Once again, *we are not creating any system level python scripts that make use of a specific, non-default version*.
I'm saying that even your programs that use the default version, should explicitly specify what version they use. If you're going to support multiple versions, then declare *all* the dependencies, or at least the ones that would otherwise have conflicts.
B) For projects that have not been ported to a new version of the module. We have no control over how those upstream scripts are written -- whether they use easy_install, hand code __requires__, or munge sys.path themselves.
The correct instructions are for them to use setuptools and declare their dependencies, or live with whatever the status quo is.
This is true. But it's not going to change until all upstreams have moved to using setuptools. We provide a set of packages that work together. And we provide a means for the user to shoot themselves in the foot. But this is nothing new, they've had access to PYTHONPATH, su, rm -rf, etc in the past.
What we can do is make as much of what they expect to work work as it used to. And where it differs, we offer a standard, logical, and simple method to get the behaviour they want.
Right - and the single simplest solution for all of this is to simply use setuptools as it was designed: select a default version using easy_install, and declare dependencies for everything else. Alternatively, don't install *anything* as the default version, and declare *all* dependencies. If your goal is to have simple and consistent behavior, the second is the best choice. If you want the greatest backward-compatibility, the first is the best choice. Note that it isn't really possible for users *now* to choose a different package version at runtime, so requiring the use of easy_install to switch default versions doesn't seem like a big deal. They already have to make this choice by what RPMs they install, and it's just as global a choice -- except that this way, they can do it without breaking anything.
If you feel that __requires__ is a private method that shouldn't be used then we'd respect that. But between that and your teelling us that pkg_resources.require() isn't meant to work like that, it means that there's simply no method for making setuptools do what we need it to and we'll have to find some other method to accomplish this.

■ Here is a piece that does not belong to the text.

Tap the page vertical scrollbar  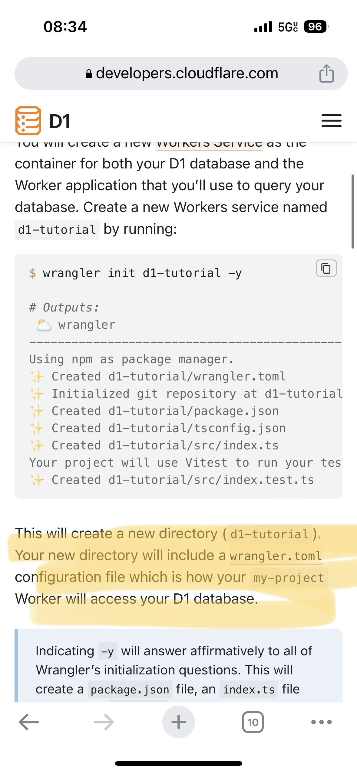point(352,211)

There are *two* ways to accomplish it: have a default (and use easy_install to change it when desired), or don't have a default. Either way, you are going to ultimately end up at a place where everything needs to declare its dependencies, preferably in a setup.py. Having a default version may be useful for the transition period, but the best way to encourage people to actually transition is to have some *benefit* for declaring their dependencies -- like being able to use the non-default versions. This is why I even discourage direct use of require(), as it says in the docs: """In general, it should not be necessary for you to call this method directly. It's intended more for use in quick-and-dirty scripting and interactive interpreter hacking than for production use. If you're creating an actual library or application, it's strongly recommended that you create a "setup.py" script using setuptools, and declare all your requirements there. That way, tools like EasyInstall can automatically detect what requirements your package has, and deal with them accordingly."""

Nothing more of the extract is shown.